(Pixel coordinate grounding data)
Segment Open

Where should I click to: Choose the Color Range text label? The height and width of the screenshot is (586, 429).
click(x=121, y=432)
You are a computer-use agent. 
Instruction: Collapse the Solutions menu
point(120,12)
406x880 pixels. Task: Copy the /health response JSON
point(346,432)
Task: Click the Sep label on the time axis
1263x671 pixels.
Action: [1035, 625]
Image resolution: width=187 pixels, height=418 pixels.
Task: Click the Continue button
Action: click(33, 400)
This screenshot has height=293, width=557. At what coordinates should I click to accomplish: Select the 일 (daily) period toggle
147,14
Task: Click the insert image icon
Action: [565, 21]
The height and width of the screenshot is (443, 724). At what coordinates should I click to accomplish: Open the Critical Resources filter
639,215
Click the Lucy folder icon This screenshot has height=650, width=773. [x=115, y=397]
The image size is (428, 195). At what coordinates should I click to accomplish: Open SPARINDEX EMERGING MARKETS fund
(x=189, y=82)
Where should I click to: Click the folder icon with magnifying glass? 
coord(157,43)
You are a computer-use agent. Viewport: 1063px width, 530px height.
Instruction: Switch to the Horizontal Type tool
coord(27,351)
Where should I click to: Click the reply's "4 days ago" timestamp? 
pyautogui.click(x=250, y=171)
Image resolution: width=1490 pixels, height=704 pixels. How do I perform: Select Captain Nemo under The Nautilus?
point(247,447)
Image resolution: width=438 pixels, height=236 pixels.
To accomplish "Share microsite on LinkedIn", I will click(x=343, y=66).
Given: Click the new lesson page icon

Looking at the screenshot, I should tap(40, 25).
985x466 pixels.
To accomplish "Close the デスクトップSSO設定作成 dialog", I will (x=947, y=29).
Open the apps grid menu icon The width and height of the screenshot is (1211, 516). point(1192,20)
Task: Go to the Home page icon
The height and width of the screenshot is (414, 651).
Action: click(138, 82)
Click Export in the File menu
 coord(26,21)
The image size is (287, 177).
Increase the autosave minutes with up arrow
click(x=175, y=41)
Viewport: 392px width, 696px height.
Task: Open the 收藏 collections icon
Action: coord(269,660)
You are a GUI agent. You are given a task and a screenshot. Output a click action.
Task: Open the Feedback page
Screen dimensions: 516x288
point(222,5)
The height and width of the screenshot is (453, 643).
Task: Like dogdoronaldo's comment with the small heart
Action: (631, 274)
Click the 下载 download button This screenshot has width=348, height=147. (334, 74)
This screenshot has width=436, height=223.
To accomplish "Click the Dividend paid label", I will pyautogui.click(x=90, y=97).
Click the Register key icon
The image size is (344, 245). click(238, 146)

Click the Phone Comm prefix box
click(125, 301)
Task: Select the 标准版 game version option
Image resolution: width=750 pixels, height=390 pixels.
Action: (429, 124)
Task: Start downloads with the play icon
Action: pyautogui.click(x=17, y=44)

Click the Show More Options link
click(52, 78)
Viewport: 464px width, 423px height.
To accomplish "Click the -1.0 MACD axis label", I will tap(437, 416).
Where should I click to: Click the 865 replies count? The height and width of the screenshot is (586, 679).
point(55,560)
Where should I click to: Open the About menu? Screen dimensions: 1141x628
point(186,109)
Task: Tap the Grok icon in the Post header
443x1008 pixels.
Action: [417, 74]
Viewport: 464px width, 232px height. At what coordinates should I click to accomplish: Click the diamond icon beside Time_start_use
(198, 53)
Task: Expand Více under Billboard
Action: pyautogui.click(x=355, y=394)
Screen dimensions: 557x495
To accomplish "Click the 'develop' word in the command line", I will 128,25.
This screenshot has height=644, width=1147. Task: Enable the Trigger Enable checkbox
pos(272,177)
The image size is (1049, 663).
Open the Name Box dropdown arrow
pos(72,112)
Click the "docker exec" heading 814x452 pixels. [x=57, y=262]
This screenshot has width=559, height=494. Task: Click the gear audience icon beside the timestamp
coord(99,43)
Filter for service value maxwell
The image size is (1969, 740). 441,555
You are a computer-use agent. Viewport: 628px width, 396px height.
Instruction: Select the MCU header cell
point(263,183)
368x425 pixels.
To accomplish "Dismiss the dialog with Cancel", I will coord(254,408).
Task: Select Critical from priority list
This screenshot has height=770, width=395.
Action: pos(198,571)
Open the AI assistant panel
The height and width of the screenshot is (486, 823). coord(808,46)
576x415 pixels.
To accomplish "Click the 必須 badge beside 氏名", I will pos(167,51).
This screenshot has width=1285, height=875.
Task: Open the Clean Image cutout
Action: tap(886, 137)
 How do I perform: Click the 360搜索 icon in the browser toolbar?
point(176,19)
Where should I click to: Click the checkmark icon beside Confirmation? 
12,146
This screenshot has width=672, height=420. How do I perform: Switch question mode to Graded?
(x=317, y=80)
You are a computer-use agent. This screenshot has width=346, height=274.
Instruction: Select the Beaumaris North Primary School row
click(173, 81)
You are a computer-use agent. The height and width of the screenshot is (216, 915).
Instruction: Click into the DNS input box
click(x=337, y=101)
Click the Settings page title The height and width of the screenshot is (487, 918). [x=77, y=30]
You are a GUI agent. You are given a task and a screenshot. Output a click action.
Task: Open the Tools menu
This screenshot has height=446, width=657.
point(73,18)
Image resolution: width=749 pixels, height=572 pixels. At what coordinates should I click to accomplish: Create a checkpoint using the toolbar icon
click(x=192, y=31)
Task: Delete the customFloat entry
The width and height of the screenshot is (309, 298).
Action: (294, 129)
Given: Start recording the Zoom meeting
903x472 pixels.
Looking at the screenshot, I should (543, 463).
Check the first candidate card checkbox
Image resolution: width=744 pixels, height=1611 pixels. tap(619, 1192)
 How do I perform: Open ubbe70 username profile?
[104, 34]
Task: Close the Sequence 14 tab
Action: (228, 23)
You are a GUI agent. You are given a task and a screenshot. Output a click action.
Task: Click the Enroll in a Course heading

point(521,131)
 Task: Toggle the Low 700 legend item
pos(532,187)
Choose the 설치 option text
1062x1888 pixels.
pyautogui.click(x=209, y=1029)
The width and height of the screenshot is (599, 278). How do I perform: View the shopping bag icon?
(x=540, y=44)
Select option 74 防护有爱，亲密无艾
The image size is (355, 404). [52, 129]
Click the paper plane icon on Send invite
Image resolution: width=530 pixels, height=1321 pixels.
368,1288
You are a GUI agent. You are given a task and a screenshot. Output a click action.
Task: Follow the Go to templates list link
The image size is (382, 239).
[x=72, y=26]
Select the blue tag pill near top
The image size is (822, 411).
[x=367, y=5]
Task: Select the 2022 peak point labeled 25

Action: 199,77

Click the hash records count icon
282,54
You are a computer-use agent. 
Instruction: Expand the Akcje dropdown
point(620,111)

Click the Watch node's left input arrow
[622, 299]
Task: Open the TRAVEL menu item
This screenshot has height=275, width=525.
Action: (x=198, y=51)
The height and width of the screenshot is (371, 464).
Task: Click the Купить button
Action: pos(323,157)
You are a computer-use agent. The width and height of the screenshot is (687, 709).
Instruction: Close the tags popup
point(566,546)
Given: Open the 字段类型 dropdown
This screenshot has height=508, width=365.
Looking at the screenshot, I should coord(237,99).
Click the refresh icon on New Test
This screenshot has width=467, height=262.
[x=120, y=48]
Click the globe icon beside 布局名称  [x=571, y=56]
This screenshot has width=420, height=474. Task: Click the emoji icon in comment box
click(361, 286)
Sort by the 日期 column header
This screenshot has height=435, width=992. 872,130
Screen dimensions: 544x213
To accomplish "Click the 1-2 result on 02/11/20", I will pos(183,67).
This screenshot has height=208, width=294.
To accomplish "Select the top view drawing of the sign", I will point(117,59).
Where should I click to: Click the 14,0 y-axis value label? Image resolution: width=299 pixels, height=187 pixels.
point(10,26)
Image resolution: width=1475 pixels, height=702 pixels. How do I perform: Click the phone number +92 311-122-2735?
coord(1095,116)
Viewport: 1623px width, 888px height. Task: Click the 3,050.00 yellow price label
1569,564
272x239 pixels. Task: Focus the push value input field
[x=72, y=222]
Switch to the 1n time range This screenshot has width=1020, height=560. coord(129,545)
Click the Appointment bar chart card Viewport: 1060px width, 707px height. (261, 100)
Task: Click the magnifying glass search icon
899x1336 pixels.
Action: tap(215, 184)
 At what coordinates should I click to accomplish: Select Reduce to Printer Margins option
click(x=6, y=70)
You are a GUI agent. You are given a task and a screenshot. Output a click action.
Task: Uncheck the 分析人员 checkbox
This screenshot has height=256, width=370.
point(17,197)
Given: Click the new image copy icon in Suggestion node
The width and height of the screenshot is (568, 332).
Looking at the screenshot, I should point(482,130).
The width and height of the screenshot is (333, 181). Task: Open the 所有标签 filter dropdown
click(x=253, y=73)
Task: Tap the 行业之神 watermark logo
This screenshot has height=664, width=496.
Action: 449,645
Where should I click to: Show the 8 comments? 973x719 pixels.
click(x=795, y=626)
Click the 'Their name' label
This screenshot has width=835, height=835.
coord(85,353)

Segment Closed

## WHAT THE EXERCISE ASKS
Find every line in the records that uses the string "dialog", then copy it.

## THE ANSWER
To accomplish "Close the デスクトップSSO設定作成 dialog", I will (x=947, y=29).
To accomplish "Dismiss the dialog with Cancel", I will coord(254,408).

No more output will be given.